Re: Mechanical Analogies of Series and Parallel Electrical Circuit
11/24/2006 5:39 PM
In 1932 Cockcroft and Walton did not have semiconductor diodes, but vacuum-tube diodes and triodes were common. As C & W's accelerator demanded a steady potential, their power-supply design would not have used spark gaps as switches. Possibly you are thinking here of a Marx generator; a high-energy device typically used to deliver short, high-voltage, high-current pulses into a load. C & W's first schematic was used only to illustrate the principle of the thing and used switch symbols for simplicity. The actual multipliers used vacuum tubes exclusively.
C & W's "atom-smasher" accelerated charged particles exclusively by means of electric fields. As the actual flow of ions to the target represented a negligible current - a few microamps at most - it was only necessary for the power supply to deliver a few tens of microamps at the required voltage. Most of this current was due to leakage and not ion current.
Their first multiplier design (see below) featured four vacuum-tube diodes and two triodes (note the absence of circles around the cathode/anode pairs in all the schematics. Vacuum-tube symbols later evolved to include an enclosing circle to denote a sealed envelope). C & W abandoned their first multiplier design in favor of one that used diodes exclusively. In1932, triodes that could withstand 200 kV to 400 kV were simply unavailable. Clearly a different approach was needed.

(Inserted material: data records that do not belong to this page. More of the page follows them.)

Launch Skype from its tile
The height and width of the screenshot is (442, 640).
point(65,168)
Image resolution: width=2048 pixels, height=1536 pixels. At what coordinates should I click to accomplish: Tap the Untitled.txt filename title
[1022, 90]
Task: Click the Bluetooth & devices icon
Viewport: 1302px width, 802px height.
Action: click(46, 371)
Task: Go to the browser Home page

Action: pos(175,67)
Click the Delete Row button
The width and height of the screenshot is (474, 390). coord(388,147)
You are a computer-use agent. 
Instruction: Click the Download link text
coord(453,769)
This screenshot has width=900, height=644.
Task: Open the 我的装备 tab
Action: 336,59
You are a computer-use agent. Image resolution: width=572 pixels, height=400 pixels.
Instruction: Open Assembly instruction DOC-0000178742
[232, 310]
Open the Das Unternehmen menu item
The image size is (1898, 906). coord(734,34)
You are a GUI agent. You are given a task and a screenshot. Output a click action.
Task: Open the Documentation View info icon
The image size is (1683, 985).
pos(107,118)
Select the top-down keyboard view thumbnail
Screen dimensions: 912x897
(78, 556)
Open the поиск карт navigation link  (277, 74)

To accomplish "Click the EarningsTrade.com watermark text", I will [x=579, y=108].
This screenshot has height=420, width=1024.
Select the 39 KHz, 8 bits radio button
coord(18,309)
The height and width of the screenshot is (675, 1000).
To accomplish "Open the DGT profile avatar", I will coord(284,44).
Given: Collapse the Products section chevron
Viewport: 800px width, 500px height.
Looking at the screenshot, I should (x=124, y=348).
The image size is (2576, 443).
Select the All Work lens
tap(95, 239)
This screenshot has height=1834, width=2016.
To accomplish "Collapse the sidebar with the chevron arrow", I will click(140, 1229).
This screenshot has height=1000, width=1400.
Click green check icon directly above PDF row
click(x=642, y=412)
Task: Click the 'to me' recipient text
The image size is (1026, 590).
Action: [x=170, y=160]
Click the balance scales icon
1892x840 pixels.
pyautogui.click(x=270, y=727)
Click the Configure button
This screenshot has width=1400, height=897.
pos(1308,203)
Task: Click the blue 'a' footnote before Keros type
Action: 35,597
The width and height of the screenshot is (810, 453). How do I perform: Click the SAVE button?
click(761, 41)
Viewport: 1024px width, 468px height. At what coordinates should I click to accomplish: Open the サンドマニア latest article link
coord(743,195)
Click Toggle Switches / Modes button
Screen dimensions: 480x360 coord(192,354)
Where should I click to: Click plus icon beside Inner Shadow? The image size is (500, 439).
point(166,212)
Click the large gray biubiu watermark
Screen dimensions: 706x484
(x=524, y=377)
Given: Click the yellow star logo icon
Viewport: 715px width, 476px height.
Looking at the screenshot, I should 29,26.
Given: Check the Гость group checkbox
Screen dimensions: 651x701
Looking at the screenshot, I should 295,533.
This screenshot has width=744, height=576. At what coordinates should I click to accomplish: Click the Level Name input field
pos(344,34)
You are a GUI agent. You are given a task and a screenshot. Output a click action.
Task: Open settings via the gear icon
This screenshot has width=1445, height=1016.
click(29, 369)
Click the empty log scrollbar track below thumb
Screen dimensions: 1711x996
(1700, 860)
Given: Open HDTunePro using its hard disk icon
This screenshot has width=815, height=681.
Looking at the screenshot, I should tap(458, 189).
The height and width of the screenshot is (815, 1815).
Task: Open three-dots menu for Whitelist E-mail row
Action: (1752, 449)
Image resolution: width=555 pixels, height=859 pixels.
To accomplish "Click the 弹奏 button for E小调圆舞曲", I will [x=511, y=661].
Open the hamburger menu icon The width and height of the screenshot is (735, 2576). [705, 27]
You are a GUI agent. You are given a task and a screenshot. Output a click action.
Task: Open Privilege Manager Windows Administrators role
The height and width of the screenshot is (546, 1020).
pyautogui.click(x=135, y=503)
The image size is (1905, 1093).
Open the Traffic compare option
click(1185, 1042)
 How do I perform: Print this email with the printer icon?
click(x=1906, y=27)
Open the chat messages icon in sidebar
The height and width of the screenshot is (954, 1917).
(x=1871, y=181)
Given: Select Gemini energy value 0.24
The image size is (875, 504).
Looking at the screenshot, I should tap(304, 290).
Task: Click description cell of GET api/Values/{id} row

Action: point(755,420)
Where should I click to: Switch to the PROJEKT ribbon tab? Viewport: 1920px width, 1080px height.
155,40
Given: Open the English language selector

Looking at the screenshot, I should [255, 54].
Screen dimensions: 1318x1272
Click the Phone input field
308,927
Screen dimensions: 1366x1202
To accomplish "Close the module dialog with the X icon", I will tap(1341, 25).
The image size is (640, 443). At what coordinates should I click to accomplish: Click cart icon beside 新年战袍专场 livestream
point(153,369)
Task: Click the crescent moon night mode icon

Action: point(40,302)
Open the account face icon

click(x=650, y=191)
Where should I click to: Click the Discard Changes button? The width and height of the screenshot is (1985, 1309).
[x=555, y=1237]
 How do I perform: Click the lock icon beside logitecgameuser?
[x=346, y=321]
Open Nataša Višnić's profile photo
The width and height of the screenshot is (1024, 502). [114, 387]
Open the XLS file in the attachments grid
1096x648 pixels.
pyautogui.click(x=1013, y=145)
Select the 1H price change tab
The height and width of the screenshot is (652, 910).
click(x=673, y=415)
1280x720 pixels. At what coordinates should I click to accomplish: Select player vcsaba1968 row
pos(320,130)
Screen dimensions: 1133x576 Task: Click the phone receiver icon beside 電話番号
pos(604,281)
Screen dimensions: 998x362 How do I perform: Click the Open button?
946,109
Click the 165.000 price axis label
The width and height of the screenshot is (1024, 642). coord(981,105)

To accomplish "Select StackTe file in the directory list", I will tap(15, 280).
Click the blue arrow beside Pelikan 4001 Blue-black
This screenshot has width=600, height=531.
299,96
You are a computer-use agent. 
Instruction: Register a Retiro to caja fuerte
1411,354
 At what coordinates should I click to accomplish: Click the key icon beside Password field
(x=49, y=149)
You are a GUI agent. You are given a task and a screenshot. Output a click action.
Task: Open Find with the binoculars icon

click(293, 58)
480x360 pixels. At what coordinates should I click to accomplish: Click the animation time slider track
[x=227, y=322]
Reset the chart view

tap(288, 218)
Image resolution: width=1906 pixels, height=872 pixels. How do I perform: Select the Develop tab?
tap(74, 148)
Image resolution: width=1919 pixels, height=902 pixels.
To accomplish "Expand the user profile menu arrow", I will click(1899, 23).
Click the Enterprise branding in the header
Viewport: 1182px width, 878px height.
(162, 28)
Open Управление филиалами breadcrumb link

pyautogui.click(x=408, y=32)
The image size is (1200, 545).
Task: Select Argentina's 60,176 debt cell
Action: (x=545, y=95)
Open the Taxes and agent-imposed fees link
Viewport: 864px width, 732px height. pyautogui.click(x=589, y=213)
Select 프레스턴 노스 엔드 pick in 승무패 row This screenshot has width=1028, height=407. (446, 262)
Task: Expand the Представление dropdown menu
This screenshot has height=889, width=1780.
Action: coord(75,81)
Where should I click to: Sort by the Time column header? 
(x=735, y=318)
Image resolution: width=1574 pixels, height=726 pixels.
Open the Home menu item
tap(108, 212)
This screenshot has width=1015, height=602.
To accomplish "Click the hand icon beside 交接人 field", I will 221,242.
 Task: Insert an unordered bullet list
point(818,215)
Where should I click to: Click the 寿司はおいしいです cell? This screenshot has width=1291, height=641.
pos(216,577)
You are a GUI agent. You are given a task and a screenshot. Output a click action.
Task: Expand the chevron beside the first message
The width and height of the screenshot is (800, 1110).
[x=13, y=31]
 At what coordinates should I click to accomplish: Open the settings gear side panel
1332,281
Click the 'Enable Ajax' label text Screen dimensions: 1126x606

C & W's second design not only eliminated the triodes, but also reduced to half the voltage seen by the various components. In their final submission to Proceedings of the Royal Society, C & W used two schematics (below) to illustrate both the new multiplier design and the transport of charge between two successive stages in the multiplication process:
Although it may seem this discussion has gotten a bit off-topic, C-W voltage multipliers do parallel the notion of motors being in "series" - the second motor mounted on the shaft of the first, the third on the shaft of the second, etc, although perhaps a better analogy might be one of high-speed elevators atop high-speed elevators.